Ah Feryal abla ne güzel bir kadındı...

Uzun saçlı böyle esmer tenli,

Evden kaçmıştı baba dayağı yüzünden.

Kırıktı yani bir yanı yani çok da mutsuzdu.

Ah Feryal abla,

Dayanamazdı hiç Sezenin sesine;

Üç, beş ne varsa içerde işte.

Soğuğu severdi pek fazla,

Cigarası ısıtırdı içini

Beyoğlu kaldırımlarında gezerdi,

Sevmezdi Galata’yı yürürdü...

Nereye gittiğinin önemi yoktu,

Arada durup çay içerdi İstiklalde.

Ah Feryal abla ne çok yaralıydı,

Aşık olmamaya öğütlerdi adama;

Sarhoş ol aynı mantık derdi...

Şiir sevmez mesela, notalarla da takılmazdı

Ah Feryal abla,

Şiir gibi kadındı.

Bazen bir çocuktu uğur böceği kovalayan Kasımda,

Uzun filmler sevmezdi pek,

Onun ruhunu yansıtmazdı bahar.

Feryal abla ne de güzel içeride be

Söylemesine savurdu mu saçını,

Bayram ederdi votka masası...

Sesi de güzeldi hem, yanık değildi ama

Güzel giderdi dertli sazlarla yan yana,

Kar kaplar yollarını.

Ah Feryal abla düşe kalka yürürdü

İnce uzun topukluları, güzel saçlarıyla,

Kırmızı en çok ona yakışırdı.

Şarap sevmezdi ama varsa da hayır demezdi.

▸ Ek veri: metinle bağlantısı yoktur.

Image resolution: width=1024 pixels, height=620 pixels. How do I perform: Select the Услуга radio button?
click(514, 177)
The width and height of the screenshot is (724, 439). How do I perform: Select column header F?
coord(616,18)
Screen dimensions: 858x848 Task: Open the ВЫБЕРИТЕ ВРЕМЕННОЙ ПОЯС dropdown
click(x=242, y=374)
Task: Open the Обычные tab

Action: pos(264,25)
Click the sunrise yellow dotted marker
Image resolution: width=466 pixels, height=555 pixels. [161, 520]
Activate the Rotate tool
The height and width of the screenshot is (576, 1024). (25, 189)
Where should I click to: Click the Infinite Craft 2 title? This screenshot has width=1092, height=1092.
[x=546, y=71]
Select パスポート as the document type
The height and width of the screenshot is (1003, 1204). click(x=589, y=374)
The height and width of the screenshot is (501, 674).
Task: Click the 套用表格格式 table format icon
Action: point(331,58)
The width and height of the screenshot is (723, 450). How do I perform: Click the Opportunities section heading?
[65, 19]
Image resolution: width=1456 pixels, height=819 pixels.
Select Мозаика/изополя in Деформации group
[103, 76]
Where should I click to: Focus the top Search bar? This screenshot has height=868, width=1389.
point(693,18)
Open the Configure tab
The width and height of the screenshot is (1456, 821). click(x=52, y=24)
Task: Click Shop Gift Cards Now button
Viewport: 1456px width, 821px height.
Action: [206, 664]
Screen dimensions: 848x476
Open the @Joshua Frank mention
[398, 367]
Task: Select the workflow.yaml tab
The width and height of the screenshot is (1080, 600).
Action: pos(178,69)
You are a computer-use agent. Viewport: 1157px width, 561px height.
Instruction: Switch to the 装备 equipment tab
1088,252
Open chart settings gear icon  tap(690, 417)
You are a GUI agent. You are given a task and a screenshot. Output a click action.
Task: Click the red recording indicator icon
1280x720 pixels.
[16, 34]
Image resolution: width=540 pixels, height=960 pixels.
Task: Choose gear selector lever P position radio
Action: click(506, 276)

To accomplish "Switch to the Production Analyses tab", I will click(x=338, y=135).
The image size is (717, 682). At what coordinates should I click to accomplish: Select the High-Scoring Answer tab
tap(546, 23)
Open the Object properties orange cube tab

Ekmek arası balık daha çok

Şöyle bir eylül esintisi

Ah Feryal abla ne güzel esip geçerdi

Kirpikleri vardı uzun değillerdi ,dudakları da büyük

Beni vardı...

Parmakları ince uzundu,

Kaşlarını çattın mı titrerdi gökyüzü

Ah Feryal abla ne güzel bir kadındı.